DATASET RECORDS:
--- START ---

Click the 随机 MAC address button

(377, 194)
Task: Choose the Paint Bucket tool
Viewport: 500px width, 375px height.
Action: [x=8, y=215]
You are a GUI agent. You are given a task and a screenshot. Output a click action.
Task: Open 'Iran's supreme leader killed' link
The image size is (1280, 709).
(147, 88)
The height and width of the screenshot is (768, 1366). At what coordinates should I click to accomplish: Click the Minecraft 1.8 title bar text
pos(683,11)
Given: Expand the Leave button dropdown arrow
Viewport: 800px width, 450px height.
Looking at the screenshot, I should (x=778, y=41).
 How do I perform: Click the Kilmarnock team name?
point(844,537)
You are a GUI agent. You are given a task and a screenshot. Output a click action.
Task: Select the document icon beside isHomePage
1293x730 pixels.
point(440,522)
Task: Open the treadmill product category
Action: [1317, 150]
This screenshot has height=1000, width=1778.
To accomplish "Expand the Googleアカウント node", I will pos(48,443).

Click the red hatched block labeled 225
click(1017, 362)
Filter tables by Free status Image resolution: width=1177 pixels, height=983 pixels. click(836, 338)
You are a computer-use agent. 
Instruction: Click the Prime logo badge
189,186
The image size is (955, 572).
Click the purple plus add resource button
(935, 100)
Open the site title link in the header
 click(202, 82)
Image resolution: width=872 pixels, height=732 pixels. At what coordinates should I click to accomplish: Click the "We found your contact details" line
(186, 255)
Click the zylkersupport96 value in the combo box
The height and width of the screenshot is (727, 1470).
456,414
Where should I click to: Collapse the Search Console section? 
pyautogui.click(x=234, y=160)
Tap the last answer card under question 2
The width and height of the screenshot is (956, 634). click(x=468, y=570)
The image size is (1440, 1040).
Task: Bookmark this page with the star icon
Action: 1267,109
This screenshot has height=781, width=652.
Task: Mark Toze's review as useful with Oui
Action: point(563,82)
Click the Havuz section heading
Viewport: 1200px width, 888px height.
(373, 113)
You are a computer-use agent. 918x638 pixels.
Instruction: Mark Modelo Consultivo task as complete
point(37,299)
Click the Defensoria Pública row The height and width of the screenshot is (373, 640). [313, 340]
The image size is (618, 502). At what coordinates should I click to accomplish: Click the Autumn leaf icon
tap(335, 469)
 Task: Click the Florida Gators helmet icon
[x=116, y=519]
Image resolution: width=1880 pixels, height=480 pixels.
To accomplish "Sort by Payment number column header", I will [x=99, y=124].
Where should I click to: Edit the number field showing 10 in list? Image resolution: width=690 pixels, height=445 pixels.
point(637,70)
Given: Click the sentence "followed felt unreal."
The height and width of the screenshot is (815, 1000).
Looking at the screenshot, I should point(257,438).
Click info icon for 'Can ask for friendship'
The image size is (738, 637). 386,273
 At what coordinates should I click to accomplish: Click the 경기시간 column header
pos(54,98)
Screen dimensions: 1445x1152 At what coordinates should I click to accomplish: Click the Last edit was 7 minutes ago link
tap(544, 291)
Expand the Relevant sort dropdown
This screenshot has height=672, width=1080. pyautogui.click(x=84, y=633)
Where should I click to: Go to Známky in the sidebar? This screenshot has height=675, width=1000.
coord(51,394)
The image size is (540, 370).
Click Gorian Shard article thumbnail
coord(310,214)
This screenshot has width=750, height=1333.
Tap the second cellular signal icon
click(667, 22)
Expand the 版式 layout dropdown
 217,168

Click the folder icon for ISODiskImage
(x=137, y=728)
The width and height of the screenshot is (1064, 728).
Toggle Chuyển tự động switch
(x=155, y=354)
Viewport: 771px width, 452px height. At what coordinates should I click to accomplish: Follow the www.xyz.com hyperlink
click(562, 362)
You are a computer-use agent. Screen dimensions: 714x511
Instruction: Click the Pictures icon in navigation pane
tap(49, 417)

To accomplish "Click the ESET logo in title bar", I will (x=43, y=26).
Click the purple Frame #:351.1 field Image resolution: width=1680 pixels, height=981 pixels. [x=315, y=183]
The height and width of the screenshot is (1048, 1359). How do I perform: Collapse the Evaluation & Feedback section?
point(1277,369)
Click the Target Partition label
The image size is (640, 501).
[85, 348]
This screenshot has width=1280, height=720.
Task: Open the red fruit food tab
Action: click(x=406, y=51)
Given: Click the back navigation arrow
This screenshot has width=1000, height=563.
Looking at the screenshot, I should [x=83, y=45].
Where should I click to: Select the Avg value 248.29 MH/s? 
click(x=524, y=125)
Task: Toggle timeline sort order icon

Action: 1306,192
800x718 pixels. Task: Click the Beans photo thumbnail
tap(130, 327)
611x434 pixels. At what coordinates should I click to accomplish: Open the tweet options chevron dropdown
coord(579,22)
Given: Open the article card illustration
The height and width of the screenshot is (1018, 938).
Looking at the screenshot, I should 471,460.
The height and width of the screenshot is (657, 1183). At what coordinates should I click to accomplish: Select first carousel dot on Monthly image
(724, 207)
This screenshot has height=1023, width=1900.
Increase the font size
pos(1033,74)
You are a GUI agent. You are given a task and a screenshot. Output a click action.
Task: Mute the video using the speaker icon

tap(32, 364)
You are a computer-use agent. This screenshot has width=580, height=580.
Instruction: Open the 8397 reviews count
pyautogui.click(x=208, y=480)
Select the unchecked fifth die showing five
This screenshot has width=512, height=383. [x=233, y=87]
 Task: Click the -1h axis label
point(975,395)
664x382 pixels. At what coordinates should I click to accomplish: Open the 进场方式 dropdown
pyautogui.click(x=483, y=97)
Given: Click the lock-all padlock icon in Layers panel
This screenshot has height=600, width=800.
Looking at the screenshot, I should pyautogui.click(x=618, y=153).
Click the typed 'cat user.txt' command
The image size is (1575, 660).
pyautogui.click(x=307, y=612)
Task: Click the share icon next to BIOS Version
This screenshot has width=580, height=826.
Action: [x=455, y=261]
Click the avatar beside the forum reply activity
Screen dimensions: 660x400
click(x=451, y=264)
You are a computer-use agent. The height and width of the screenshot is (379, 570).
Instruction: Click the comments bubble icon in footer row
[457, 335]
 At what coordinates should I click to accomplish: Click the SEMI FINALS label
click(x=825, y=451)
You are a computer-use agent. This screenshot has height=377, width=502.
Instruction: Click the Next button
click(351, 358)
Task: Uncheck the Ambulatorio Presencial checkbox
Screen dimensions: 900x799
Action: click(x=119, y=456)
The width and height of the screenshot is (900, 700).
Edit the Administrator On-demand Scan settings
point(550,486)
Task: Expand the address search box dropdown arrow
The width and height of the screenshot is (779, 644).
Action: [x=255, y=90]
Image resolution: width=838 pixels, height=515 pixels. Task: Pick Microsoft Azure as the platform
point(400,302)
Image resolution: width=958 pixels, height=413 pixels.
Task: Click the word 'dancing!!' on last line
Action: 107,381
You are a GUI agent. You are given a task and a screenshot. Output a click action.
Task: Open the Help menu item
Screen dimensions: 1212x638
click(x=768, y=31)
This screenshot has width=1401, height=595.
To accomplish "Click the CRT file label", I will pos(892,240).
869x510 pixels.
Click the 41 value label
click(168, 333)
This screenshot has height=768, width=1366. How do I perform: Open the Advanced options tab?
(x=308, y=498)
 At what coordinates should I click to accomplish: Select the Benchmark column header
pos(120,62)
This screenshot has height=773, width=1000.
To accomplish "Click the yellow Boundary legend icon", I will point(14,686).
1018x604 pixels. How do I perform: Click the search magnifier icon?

--- END ---

TASK GOAL:
Find and copy each line of the material that holds the word "arrow".

RESULT FOR THIS TASK:
Given: Expand the Leave button dropdown arrow
Given: Click the back navigation arrow
Task: Expand the address search box dropdown arrow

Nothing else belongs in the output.